An expert panel at Biba’s conference last month discusses the current state of the professional indemnity insurance market 

Biba 2021: The professional indemnity (PI) insurance market was already incredibly challenging, but soaring prices and trust in the sector being at an all-time low following the FCA business interruption (BI) test case has created a “perfect storm”, said an expert industry panel.

Speaking on the second day of Biba’s annual conference in May, Nic Brown, Markel UK’s sales and marketing director, said: “If you look at premiums today compared to 10 years ago, they are quite commensurate - looking at that from a consistency perspective over a period of time is quite telling.

”Price has eroded over that period, it has been driven down and it is now starting to go back up, which is what we have experienced in the last 12 to 18 months and it’s got to stop. The yo-yo boom and bust pricing is something that is not good for the customer.

“Cheap, short-term, sustainable capacity coming in and out of this market has given a classic economic conundrum – which is oversupply, same demand drives price down. When that supply pulls out because margins are not being made, the price goes [up].”

He referred to this as “classic commoditisation” that has come about at the wrong time.

Meanwhile Richard Webb, director of Manchester Underwriting Management (MUM), linked short-term capacity to the claims made basis of cover, which only covers claims that are notified during the term of the insured’s policy - he added that MUM writes PI insurance on a claims occurrence basis in Europe.

This insures claims that occur during the policy period, irrespective of when the claim itself is made.

Although he warned: “What you see now coming in more often is a sunset clause – it comes in on that occurrence policy and starts to limit how long that policy will be around for.”

In insurance, a sunset clause sets a deadline for filing claims once the policy has expired. They can be found in claims made liability policies that include a time limit on how long the insurer will accept claims for after the policy expires or is cancelled.

As the majority of PI insurance is written on a claims made basis, circumstance is key. Webb continued: “It’s not exactly the panacea that people had hoped for, but there are ways round it.
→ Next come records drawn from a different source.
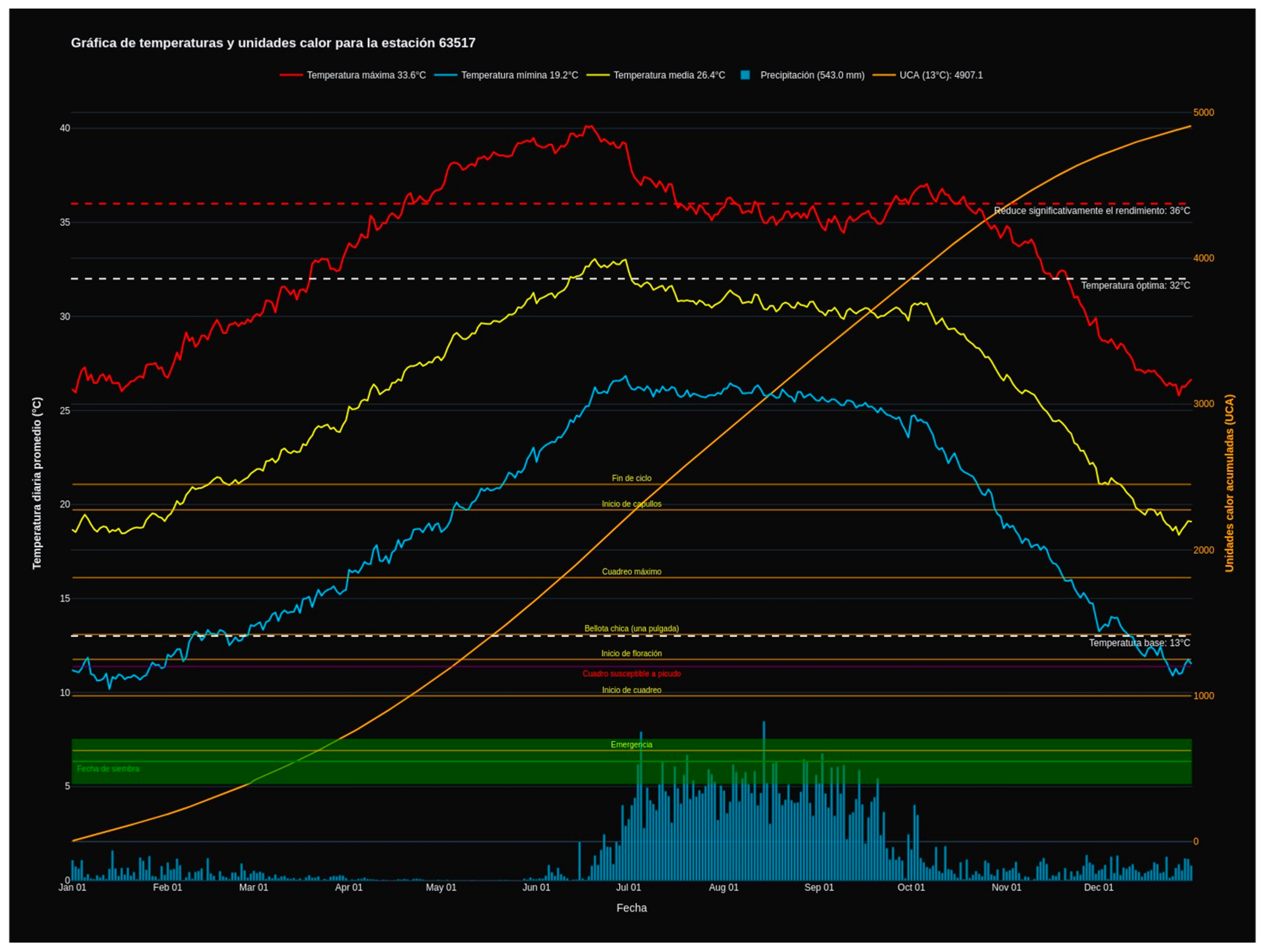Click the orange UCA legend line marker
1262x952 pixels.
pyautogui.click(x=884, y=75)
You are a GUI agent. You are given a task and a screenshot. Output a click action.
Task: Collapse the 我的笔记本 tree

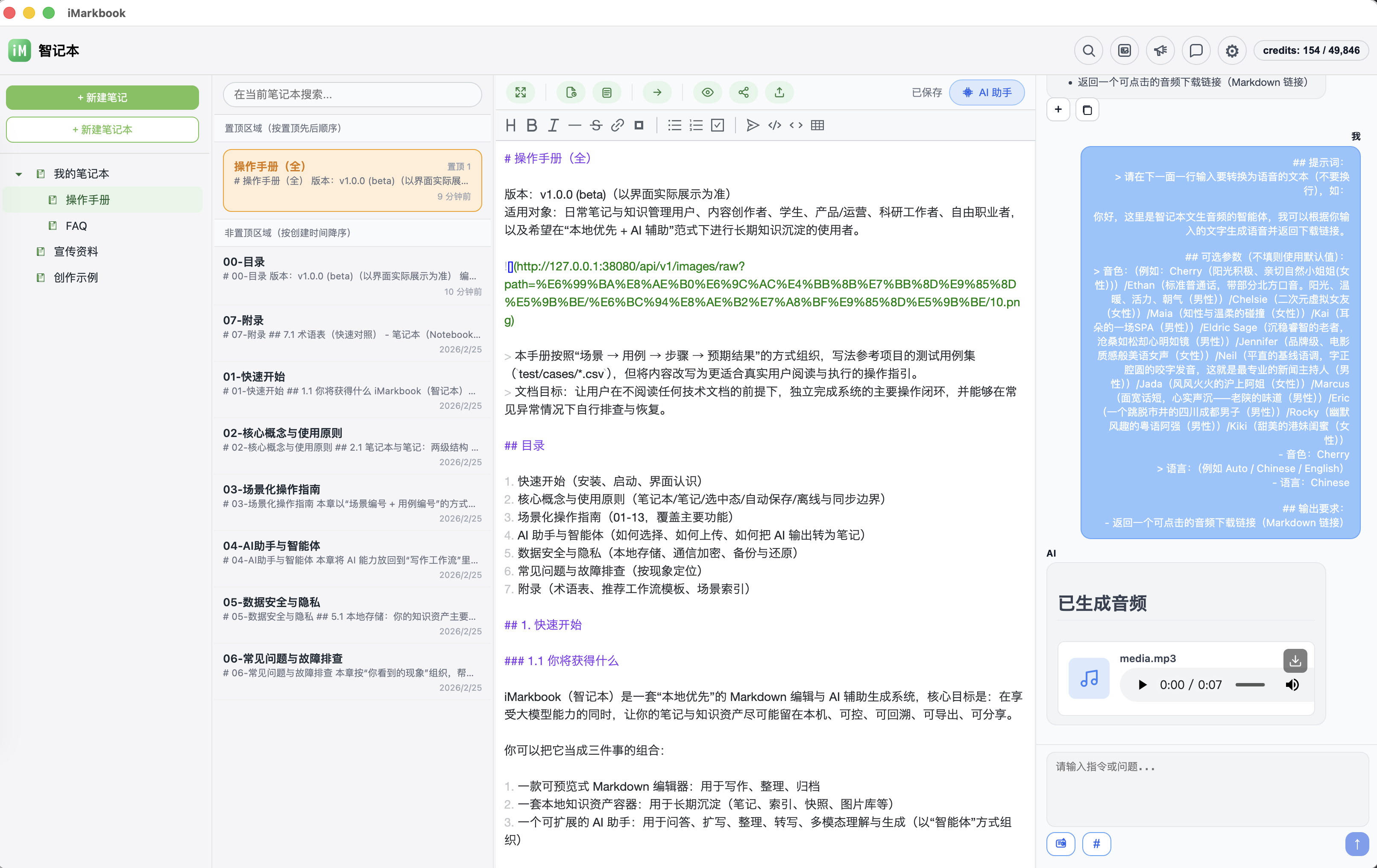18,174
In Australia, they have the ability to throw a claim back to the previous year.”

But this only happens with some professions, such as for solicitors and members of the Royal Institute of Chartered Surveyors in the UK.

Webb said this short-term nature of capacity could allow entrants to enter the market quickly - as well as exit just as speedily.
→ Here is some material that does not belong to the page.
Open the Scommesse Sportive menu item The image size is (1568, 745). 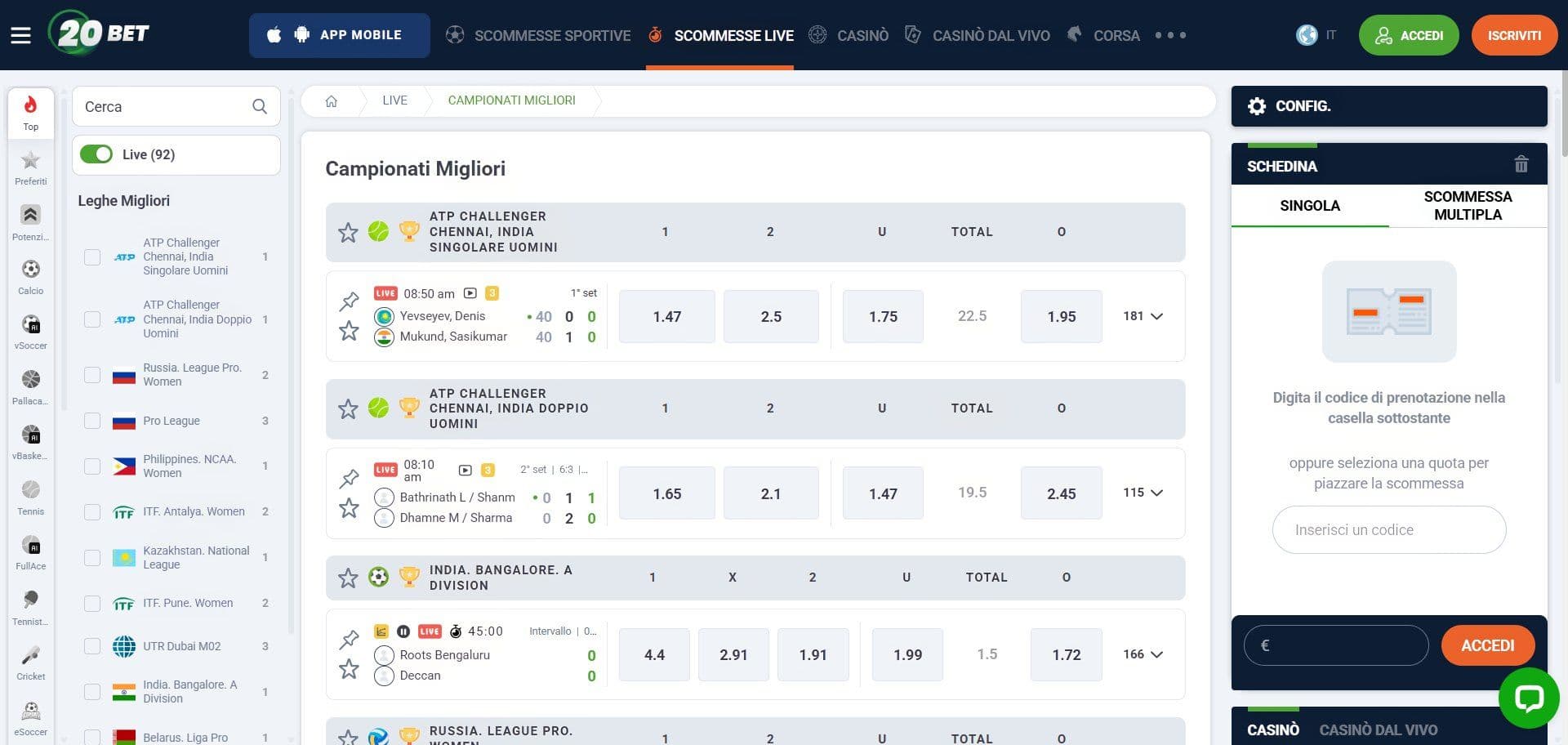point(551,35)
Panel chair Peter Blanc, group chief executive of Aston Lark, questioned whether moving towards longer-term policies might be a solution.
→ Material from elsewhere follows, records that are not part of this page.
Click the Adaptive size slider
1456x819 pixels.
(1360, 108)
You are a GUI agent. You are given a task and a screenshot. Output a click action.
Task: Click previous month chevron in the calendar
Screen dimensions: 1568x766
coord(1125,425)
He turned to the audience to ask whether there should be a switch between the claims made and claims occurring basis for PI cover, or whether some other solution might be better suited.

Brokers’ job

Brown added that some of Markel’s SME clients have had a horrific 12 months during the pandemic due to the response from some insurers.

Explaining the issue further, Brown said that the market has continued to lose consumer trust over the course of the Covid-19 pandemic, alongside the insurance industry putting its prices up at a time when many customers are feeling financially strapped.

This is in addition to the challenges arising from Brexit.

Brown said that commodity markets tend not to last very long - he stressed that value must be brought back to the customer.

“Prices are massively inconsistent and we need to bring that consistency back,” he added.

When asked by Blanc whether this pricing situation was brokers’ fault as they chase down cheaper premiums for clients, Aon’s managing director for UK retail Jane Kielty said: “It’s the broker’s job to get the very best deal that is available to their client in the market.”

But she stressed that “it’s not just about price”. This is because it is also the broker’s job to try to prevent claims.

“That’s the real problem here with the stability of what we have got, the nature of the claims being made,” she said.

A poll during the session revealed that 46% of online attendees believed that availability of cover was the biggest challenge facing brokers around PI insurance.

Movers and shakers

There has been a number of new entrants in the PI insurance market as well as exits, noted the panel.

Speaking about this, Aviva’s chief distribution officer for UK general insurance Gareth Hemming said: “The inflow and outflow of capital is just a feature of the general insurance market - some sectors see it more than others. That’s the nature of competition. I don’t think we can sit here and bemoan that.”

From an Aviva perspective, Hemming said the insurer tries to give stability to clients in terms of cover and price, but it cannot operate in isolation to the market.

Agreeing with Kielty, he said: “As long as clients are being told the full nature of cover, the stability of the capital, the quality of the capital and what may happen in the next few years, which isn’t that hard to predict, and the customer makes an informed choice – that’s all you can ask for.”